FUSSBALL: TOTO-POKAL

Erlebnis statt Ergebnis für den TSV Lohr

Rund 700 Zuschauer sahen die Totopokal-Erstrundenpartie zwischen dem TSV Lohr (vorne Ferat Demir) und dem 1. FC Schweinfurt 05 (hinten Julius Landeck). Foto: Yvonne Vogeltanz

Die Szene rund eine Viertelstunde nach Abpfiff der Pokalpartie zwischen dem TSV Lohr und dem FC Schweinfurt 05 am Mittwochabend ist bezeichnend: Mitten auf dem Feld stellen sich die beiden Mannschaften zu einem Erinnerungsfoto auf, alle Spieler lachen in die Kameras – sowohl die Gäste, die ihrer Favoritenrolle beim 4:1 (2:0)-Sieg gerecht geworden waren, wie auch die unterlegenen Gastgeber.

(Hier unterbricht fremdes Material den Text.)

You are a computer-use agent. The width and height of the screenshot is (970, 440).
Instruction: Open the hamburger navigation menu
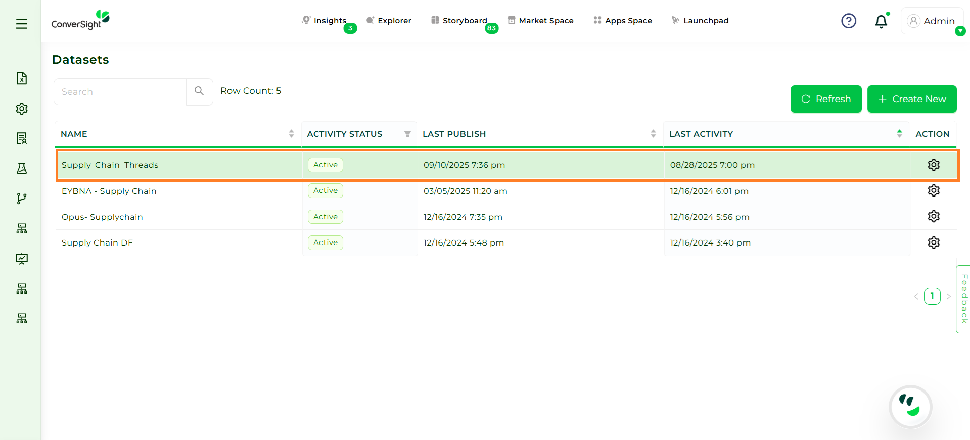click(x=22, y=24)
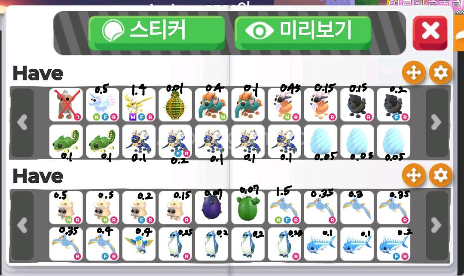Select the mega yellow dragon labeled 1.4

tap(139, 105)
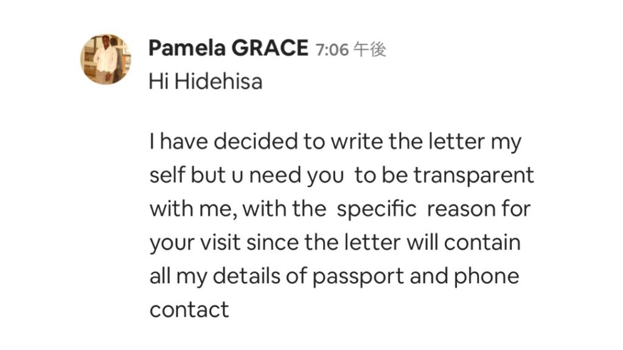Image resolution: width=623 pixels, height=350 pixels.
Task: Select the 午後 characters beside the time
Action: [x=370, y=50]
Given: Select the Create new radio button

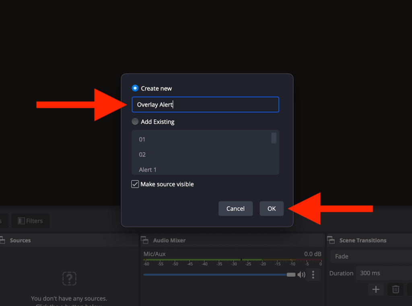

„Es hat Spaß gemacht auf dem Feld. Man hat gemerkt, dass Schweinfurt sehr professionell ist, aber es war eine gute Atmosphäre“, sagt Lohrs Kapitän Julian Genheimer. Für ihn und auch seine Teamkollegen sei die Partie gegen den Regionalligisten etwas Besonderes gewesen.

Klar war der Bezirksligist als Außenseiter in die Begegnung gegangen. „Wir haben unbekümmert Angst drauf losgespielt“, meinte der TSV-Kapitän – und ohne Angst. Dies merkte man von Beginn an. Die Gastgeber versteckten sich gegen den FC 05 keineswegs, sondern zeigten bis zum Ende eine engagierte Vorstellung. Freilich hatten die Gäste spielerisch klare Vorteile und lagen nach einer knappen halben Stunde bereits mit 2:0 vorne. Dies hielt den Lohrer Stadionsprecher Marc Nötscher jedoch nicht davon ab, zwischenzeitlich auch das Positive seitens der Hausherren hervorzuheben. „Es steht 2:0 für den TSV Lohr – nach Ecken“, verkündete Nötscher nach einer guten halben Stunde mit einem Schmunzeln.

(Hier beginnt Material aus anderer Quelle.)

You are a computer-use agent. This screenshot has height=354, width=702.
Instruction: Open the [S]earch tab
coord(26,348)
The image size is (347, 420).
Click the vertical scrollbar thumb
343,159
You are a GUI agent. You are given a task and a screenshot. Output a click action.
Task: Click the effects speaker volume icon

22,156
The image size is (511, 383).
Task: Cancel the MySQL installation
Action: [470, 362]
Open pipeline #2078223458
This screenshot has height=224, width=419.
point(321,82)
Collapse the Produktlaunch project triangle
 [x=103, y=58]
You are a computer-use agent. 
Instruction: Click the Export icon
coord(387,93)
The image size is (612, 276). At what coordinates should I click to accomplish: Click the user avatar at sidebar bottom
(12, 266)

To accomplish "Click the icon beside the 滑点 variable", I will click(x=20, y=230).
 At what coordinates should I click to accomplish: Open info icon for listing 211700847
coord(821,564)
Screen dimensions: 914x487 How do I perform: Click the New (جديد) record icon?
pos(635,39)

Hatte Lohrs Polizeichef Wolfgang Remelka, der an diesem Abend keine Auffälligkeiten verzeichnete und dem Organisationsteam des TSV ein großes Lob aussprach, während der Halbzeitpause zumindest auf den Ehrentreffer für die Gastgeber gehofft, wurde sein Wunsch in der 70. Minute erfüllt. Nach einem Eckball von Ugur Sen köpfte der kurz zuvor eingewechselte Lohrer Spielertrainer Christian Schmitt das Leder zum 1:3 in die Maschen. Und so hatte ein Großteil der rund 700 Zuschauer an diesem Abend doch noch die Gelegenheit zum Jubeln. Am Ende erhöhte der FC zwar noch auf 4:1, der TSV zog sich aber dennoch achtbar aus der Affäre.

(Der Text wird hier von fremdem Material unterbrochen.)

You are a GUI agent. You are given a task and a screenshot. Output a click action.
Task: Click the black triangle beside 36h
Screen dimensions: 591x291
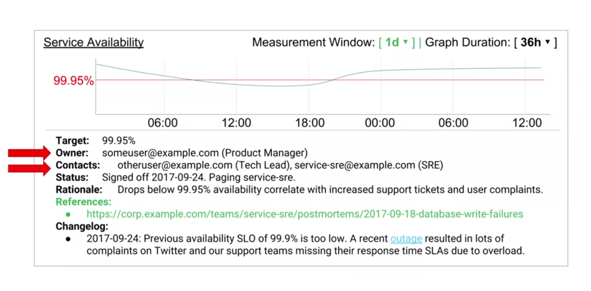pyautogui.click(x=548, y=42)
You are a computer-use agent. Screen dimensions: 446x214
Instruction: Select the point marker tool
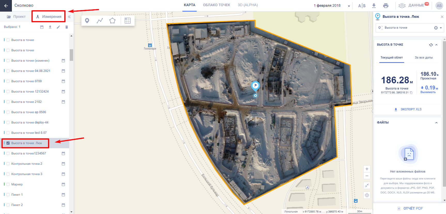87,21
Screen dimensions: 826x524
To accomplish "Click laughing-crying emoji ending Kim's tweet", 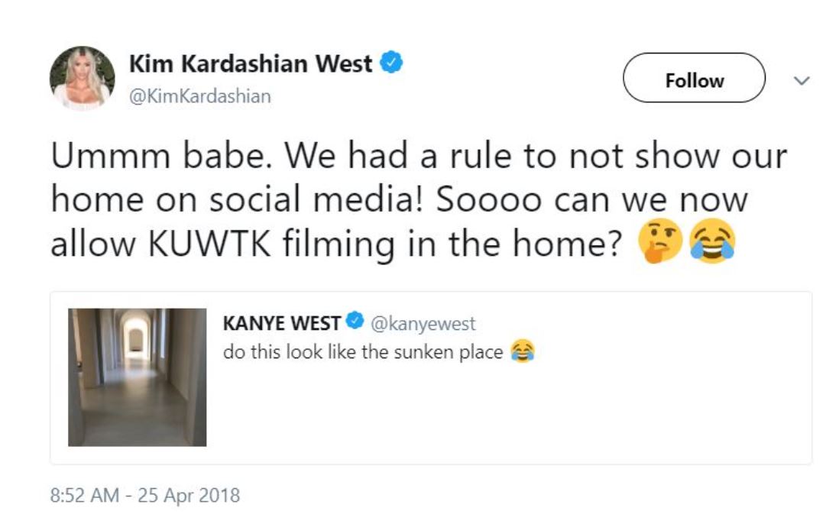I will [x=711, y=244].
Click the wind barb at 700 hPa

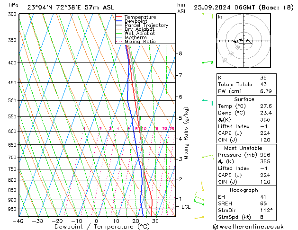208,157
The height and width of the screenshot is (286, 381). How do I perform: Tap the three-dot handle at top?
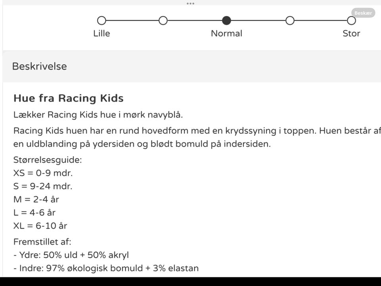tap(191, 3)
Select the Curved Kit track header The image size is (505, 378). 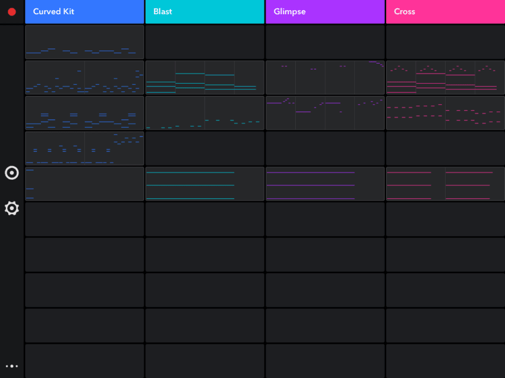click(x=84, y=11)
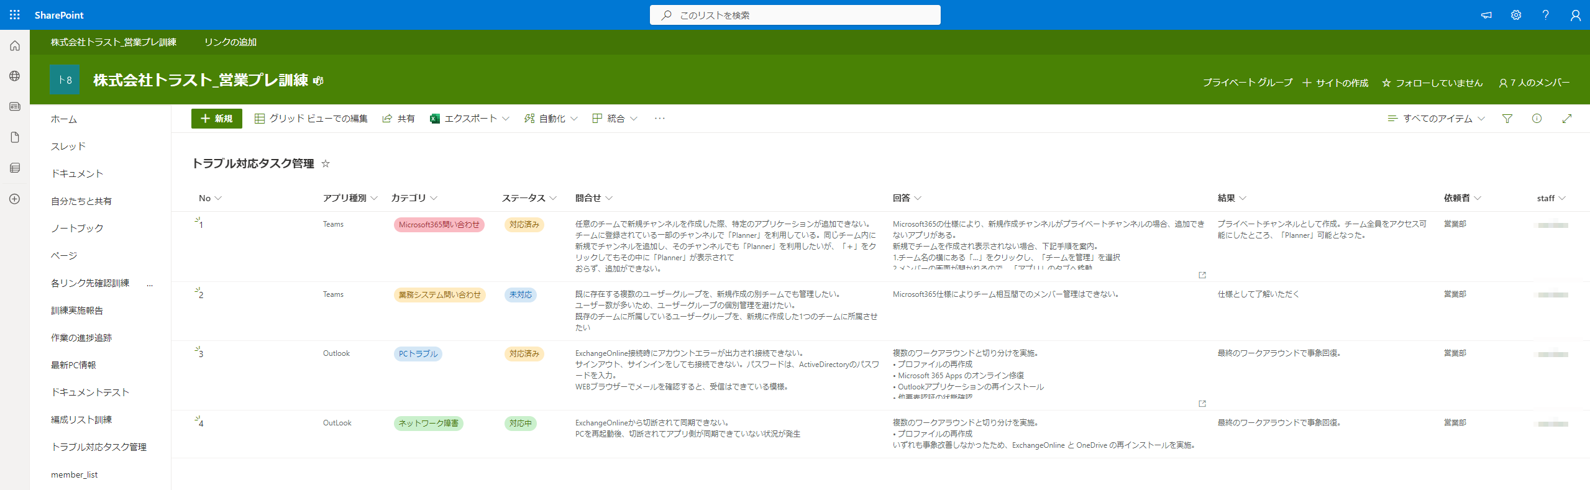Select ドキュメント in the left navigation
Viewport: 1590px width, 490px height.
coord(77,174)
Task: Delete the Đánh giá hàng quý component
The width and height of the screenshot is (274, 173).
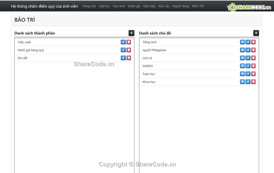Action: pyautogui.click(x=129, y=50)
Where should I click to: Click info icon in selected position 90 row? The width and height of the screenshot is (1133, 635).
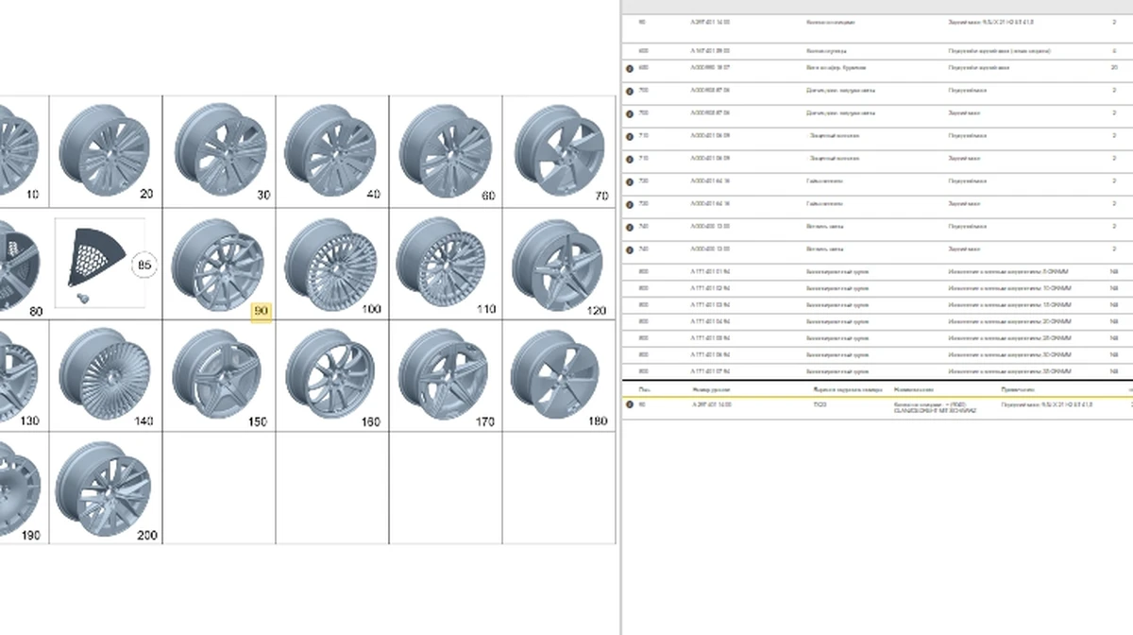click(630, 404)
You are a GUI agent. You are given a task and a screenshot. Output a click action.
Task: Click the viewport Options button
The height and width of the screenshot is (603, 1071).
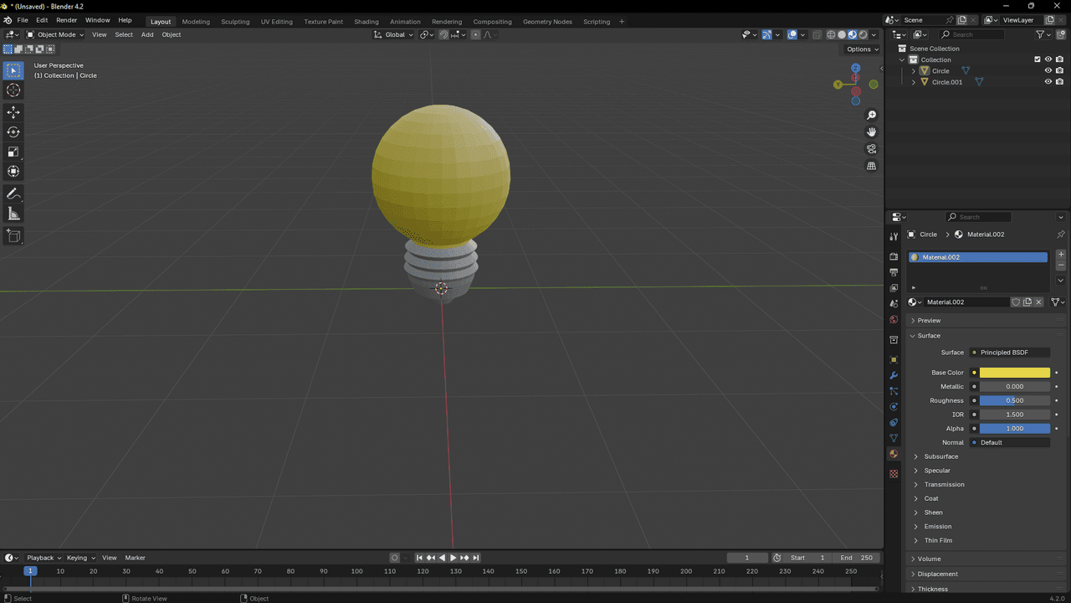[862, 49]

„Ich denke, wir können erhobenen Hauptes vom Feld gehen“, sagte TSV-Spielertrainer Christian Schmitt zufrieden. Denn das Ziel, zumindest ein Tor zu erzielen, hatte sein Team erreicht. Gleichwohl stellte Schmitt anerkennend fest, dass man die drei Klassen Unterschied beim Gegner gemerkt habe. „Die Passschärfe der Schweinfurter hat mich am meisten beeindruckt. Das ist genau das, was ich meinen Spielern immer predige“, meinte er nach dem außergewöhnlichen Erlebnis am Mittwochabend. An diesem Freitag kehrt mit dem Training wieder der Alltag ein. Die Frage, ob er nach einem solchen Spiel Probleme habe, seine Mannschaft für den Ligabetrieb wieder zu motivieren, beantwortete er mit einem klaren „Nein“. Immerhin steht am Sonntag für den mit zwei Siegen glänzend in die Saison gestarteten TSV der Vergleich mit Mitaufsteiger SSV Kitzingen auf dem Programm.